Divorce Your Methodology

At the Atlanta BI meeting last night, there was a question from the audience about differences between Inmon and Kimball and which methodology should be followed when implementing a data warehouse. I’ll recapture my thoughts and the feedback I shared.

As BI practitioners, most of us use methodologies and it’s easy to fall in love with a specific methodology. But sometimes methodologies conflict each other. So, don’t feel very strongly about methodologies. Instead, study them and try to synthetize their best. The best methodology is the one that delivers a business solution in the most practical and simple way. Back to Inmon vs Kimball, I have deep respect for both of them. They both contributed a lot to data warehousing that forms the backbone of modern BI. Both of these two methodologies aim to consolidate data and promote a single version of the truth. Both of them are “pure” database-focused and vendor-neutral methodologies for designing data structures. But they also differ in significant ways. This table summarizes the high level differences between the two methodologies.

InmonKimball
APPROACHTop-down
Data warehouse first, data marts later
Bottom-up
Data marts first, data warehouse later
SCHEMANormalized (3NF) schemaDenormalized (star) schema
HISTORYAll history needs to be capturedDepends on business requirements
Type 1 vs Type 2 dimensions

 

So, which one to follow? My answer is that there is a place for both. Consider the following BI architectural view.

012914_0241_DivorceYour1

Data comes from veriety of data sources. Some data, such as Products, Customers, Organizations, represents master data that should be ideally maintained in a separate repository, e.g. in Master Data Services. However, most of the source data is not master data and must be staged before it’s imported in the data warehouse. Instead of a transient staging database whose data is truncated with each ETL run, consider an ODS-style staging database that maintains historical changes.

Start_DateEnd_DateStoreProductDeleted_Flag
1/1/20105/1/2010AtlantaMountain Bike 1
5/2/20103/8/2012AtlantaMountain Bike 2
3/9/201212/31/9999NorcrossMountain Bike 2

The Start_Date and End_Date columns are used to record the lifespan of each record and create row new versions each time the source row is changed. The example shows three changes that a given product has undergone. This design offers two main benefits:

1.    It maintains a history of all changes that were made to all columns to all tables. Typically, OLTP systems don’t keep track of changes so the staging database can be used to record changes.

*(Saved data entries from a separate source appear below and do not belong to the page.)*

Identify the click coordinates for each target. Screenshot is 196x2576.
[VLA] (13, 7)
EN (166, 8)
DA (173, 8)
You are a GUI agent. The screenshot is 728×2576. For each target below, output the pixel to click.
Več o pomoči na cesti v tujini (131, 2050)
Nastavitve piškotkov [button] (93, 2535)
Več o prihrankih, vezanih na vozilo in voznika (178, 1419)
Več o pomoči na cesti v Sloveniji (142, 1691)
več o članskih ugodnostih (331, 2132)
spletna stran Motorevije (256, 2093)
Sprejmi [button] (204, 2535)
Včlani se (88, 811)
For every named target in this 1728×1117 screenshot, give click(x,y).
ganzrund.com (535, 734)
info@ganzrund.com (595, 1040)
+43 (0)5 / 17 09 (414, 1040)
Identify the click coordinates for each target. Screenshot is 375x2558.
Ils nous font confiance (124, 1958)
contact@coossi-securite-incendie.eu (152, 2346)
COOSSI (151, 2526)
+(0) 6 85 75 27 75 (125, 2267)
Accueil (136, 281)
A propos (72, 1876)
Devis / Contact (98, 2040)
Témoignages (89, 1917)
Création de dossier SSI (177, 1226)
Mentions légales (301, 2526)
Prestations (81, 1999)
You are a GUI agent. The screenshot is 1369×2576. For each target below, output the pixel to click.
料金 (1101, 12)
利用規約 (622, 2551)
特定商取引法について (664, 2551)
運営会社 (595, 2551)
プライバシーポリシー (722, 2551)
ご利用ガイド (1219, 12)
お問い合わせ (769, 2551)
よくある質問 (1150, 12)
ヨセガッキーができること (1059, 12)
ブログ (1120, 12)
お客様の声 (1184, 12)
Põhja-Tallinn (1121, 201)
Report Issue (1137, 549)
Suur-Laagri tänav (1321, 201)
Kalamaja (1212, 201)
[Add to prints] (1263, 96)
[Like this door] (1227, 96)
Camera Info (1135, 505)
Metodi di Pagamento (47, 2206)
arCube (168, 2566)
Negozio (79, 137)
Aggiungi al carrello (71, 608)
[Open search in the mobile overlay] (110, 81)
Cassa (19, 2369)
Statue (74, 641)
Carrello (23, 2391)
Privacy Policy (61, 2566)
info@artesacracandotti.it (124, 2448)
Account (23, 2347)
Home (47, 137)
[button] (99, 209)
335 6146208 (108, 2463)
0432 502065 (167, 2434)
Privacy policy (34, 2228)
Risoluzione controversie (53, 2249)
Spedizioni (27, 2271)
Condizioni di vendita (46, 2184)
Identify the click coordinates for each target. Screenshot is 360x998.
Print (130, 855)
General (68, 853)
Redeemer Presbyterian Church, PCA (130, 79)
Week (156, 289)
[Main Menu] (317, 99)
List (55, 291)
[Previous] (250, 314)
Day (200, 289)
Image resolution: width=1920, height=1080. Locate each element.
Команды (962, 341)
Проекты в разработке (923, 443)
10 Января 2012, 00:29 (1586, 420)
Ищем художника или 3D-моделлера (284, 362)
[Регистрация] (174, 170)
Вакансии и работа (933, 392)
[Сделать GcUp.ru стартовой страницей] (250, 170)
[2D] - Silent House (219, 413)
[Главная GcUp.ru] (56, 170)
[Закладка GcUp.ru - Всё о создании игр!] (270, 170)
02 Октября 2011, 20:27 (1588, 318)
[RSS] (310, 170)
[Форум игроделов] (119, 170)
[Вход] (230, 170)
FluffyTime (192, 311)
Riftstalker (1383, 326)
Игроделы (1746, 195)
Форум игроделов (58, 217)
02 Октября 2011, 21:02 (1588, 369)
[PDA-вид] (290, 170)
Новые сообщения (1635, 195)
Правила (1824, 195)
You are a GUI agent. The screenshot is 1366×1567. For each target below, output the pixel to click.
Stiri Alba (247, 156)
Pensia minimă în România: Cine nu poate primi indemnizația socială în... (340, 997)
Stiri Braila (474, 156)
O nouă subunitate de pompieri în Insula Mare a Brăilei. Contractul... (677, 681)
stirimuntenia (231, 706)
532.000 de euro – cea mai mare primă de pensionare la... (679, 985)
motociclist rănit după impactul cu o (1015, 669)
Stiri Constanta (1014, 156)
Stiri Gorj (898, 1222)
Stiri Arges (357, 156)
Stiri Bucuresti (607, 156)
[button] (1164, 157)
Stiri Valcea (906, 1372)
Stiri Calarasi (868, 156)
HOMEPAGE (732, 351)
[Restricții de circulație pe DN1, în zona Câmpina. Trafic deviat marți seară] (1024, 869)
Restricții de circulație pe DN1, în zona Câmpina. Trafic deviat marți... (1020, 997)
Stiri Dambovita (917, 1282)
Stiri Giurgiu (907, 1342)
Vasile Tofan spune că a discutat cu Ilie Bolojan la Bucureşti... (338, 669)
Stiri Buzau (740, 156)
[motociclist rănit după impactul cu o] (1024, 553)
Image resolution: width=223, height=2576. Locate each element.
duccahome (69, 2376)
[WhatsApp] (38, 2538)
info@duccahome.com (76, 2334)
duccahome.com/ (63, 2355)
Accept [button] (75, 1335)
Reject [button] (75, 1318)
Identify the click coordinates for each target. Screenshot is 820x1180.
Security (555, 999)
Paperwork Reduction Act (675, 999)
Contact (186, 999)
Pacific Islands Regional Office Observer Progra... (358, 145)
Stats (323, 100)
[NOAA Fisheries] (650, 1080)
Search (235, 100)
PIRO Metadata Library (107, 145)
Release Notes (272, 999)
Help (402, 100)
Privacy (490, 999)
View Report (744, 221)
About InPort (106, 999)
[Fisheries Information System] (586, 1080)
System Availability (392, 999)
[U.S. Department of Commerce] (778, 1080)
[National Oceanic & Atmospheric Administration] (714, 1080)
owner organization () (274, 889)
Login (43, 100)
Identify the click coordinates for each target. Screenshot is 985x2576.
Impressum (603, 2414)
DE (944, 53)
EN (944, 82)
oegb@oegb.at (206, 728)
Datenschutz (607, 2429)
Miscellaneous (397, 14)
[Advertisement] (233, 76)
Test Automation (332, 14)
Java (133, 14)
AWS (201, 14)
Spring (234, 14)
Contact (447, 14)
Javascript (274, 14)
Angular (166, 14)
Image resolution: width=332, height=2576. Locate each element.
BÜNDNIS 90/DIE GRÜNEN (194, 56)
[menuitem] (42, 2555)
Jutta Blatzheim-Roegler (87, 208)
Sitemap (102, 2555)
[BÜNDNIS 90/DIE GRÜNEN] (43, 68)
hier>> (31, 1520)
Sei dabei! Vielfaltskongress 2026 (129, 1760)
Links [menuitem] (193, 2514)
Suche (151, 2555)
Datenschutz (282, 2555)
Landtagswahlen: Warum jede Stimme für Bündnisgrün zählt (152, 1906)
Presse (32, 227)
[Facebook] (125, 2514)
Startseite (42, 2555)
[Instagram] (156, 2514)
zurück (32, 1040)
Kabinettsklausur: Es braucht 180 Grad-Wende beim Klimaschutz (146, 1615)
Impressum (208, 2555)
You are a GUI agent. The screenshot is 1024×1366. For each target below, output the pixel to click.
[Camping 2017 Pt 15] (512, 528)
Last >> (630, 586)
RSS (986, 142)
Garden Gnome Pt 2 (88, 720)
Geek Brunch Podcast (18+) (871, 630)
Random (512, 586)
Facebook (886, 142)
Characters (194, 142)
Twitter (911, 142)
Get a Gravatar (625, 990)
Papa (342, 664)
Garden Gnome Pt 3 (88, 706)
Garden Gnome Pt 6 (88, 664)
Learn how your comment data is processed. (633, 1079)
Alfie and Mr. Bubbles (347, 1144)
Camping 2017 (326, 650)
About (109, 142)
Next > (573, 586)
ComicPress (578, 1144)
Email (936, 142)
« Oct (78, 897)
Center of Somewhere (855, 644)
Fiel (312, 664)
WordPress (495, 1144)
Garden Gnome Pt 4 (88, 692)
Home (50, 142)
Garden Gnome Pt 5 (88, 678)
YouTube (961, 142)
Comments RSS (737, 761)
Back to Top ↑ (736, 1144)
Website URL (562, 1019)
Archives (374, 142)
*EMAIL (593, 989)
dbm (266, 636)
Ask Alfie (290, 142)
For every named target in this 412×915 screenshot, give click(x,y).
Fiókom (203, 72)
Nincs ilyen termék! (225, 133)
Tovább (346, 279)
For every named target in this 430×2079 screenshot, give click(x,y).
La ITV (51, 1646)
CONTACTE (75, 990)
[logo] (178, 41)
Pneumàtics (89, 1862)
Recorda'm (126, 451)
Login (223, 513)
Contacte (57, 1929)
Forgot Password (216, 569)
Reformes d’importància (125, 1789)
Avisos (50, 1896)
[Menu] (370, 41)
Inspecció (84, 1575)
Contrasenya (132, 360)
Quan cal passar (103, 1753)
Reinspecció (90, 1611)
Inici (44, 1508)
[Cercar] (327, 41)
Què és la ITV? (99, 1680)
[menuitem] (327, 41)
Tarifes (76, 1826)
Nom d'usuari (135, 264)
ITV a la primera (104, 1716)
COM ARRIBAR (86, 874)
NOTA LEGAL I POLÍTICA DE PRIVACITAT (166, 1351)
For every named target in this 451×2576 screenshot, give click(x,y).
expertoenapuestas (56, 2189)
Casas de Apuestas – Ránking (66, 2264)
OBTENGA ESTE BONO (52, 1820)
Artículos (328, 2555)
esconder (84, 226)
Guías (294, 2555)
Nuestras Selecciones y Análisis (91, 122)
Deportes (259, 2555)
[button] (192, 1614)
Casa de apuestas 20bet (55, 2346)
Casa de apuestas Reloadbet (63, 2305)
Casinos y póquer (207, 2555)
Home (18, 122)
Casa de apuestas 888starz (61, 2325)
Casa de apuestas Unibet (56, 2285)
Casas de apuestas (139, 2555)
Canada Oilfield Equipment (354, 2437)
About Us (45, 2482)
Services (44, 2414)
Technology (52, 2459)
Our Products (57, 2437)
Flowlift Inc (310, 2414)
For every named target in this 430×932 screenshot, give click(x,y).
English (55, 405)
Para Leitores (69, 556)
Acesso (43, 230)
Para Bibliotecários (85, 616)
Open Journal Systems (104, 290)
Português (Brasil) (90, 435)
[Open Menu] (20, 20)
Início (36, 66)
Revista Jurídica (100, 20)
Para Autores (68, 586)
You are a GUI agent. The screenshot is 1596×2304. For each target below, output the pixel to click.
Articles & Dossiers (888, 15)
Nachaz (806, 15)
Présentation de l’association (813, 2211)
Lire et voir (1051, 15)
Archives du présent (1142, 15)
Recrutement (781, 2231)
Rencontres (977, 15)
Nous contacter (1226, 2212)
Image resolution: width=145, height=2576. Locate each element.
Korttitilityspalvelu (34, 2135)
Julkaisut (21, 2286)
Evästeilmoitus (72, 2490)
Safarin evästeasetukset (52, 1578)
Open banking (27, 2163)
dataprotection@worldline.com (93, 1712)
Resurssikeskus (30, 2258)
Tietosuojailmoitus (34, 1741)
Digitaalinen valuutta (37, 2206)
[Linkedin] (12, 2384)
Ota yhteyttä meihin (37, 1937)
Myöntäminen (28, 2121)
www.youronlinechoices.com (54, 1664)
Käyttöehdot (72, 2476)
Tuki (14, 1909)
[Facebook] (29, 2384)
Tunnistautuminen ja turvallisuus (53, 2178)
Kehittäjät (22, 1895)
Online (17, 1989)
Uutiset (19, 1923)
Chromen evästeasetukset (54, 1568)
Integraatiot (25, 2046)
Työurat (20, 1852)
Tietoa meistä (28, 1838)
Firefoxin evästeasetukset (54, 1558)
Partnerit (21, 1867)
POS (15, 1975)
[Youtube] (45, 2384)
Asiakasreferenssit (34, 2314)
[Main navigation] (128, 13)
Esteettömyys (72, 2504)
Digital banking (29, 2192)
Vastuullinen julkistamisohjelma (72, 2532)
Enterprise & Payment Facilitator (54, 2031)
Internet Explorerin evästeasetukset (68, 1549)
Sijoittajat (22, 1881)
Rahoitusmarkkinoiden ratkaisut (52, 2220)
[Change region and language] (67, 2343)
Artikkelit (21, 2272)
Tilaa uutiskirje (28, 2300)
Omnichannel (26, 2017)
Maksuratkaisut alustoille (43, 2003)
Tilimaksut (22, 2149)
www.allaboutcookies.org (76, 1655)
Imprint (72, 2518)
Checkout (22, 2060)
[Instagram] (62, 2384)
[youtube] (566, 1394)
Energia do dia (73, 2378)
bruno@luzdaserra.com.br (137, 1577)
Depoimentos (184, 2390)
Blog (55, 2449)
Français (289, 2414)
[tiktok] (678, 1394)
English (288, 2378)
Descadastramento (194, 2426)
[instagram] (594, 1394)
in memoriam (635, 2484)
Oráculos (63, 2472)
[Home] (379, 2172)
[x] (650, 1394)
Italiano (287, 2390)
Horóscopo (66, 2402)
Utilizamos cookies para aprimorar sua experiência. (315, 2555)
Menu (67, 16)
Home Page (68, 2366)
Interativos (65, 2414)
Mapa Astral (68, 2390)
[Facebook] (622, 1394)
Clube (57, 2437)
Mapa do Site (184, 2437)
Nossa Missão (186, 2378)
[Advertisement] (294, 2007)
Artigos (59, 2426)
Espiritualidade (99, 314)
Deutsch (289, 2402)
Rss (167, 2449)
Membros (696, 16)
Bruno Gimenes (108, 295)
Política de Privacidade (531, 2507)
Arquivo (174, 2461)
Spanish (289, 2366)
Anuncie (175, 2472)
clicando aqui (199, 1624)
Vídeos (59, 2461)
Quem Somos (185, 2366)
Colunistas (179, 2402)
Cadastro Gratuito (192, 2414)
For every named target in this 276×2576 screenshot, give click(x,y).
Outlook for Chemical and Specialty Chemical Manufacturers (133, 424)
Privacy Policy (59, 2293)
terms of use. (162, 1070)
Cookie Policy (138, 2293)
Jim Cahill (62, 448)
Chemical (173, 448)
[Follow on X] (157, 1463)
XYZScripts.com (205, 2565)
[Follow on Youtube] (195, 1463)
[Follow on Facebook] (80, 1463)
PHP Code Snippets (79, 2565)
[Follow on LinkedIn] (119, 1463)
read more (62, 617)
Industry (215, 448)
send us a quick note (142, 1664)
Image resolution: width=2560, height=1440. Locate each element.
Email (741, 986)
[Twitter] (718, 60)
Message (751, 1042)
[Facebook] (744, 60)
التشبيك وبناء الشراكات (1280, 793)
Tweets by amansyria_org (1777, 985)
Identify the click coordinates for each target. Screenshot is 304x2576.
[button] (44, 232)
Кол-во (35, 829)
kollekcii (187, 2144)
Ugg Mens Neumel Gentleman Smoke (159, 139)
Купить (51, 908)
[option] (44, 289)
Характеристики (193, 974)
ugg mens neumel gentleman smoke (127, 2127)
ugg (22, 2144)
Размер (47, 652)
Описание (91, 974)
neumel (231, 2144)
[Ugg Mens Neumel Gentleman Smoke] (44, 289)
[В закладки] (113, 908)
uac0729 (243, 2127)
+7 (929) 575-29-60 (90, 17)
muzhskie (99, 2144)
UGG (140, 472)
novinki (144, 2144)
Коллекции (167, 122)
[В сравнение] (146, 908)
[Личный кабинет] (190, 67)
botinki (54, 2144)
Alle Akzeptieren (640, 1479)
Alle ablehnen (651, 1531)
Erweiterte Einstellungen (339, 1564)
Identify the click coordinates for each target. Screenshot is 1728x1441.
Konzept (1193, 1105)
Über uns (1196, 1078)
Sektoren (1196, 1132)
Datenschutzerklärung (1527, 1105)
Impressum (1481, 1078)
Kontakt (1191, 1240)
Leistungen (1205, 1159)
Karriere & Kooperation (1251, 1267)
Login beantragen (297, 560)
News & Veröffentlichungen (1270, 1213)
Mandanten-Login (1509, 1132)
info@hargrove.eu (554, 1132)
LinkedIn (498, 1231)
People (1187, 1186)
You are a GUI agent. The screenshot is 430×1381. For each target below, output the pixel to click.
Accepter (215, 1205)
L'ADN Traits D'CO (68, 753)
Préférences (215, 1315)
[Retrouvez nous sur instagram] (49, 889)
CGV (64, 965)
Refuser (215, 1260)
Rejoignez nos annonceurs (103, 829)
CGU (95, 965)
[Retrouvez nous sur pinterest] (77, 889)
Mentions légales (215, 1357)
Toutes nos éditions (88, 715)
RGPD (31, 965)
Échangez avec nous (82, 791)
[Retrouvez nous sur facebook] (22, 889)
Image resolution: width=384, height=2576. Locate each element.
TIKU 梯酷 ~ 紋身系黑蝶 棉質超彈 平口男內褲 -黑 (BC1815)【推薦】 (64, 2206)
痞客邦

2.    It maintains a full backup of the data. If a data warehouse needs to be reloaded, its history can be recreated from the staging database.

This ODS design is effectively your Inmon methodology in practice. For the data warehouse, I’d go with Kimball dimensional modelling. Dimensional modelling is a practical design technique whose goal is to produce a simple schema that is optimized for reporting. As far as data marts, I’m not so excited about moving data in or out of the data warehouse. In most cases, the most practical approach would be to implement a single data warehouse database and extend it as more subject areas come onboard. However, large organizations might benefit from data marts. For example, a large organization might have an enterprise data warehouse but for whatever reasons (usually IT not having enough resources), it might be difficult or not practical to extend it with a new subject areas. Then, this department might spin off its own data mart, such as on a separate database server (even from a different vendor, e.g. DW on Oracle and DM on SQL Server).

Ideally, the data mart should be able to reuse some of conformant dimensions from the data warehouse instead of implementing them anew. In reality, though, the enterprise bus could remain a wishful thinking. Having been left on his own devices, that department would probably need to implement the dimensions from the data they work with. For example, if this is an HR data mart, they would probably source an Organization dimension from PeopleSoft which is where their core data might come from.

With the risk of repeating myself, I want to reemphasize the role of the semantic layer which plays a critical role in every BI architecture. If you are successful implementing an enterprise bus consisting of a data warehouse and data marts (hub and spokes architecture), the semantic layer can provide a unified view the combines these data structures. For more information about the semantic layer benefits, refer to my newsletter “Why Semantic Layer“.

Is SharePoint Overkill for BI?

As you know, Microsoft BI is tightly interwoven with Excel on the desktop and SharePoint on the server. Most complaints about SharePoint fall in two categories:

  • Complexity – SharePoint is like the ocean. The further you go, the deeper it gets. Troubleshooting is no fun. You know it and I know it.
  • Cost – Most BI features require SharePoint Server Enterprise. Besides the product cost, each user requires a client access (CAL) license (about $100 per user). With larger companies, cost quickly adds up when you roll BI to the masses. You can use the Microsoft License Advisor to estimate your investment but be sure to include additional cost for Windows and SQL servers.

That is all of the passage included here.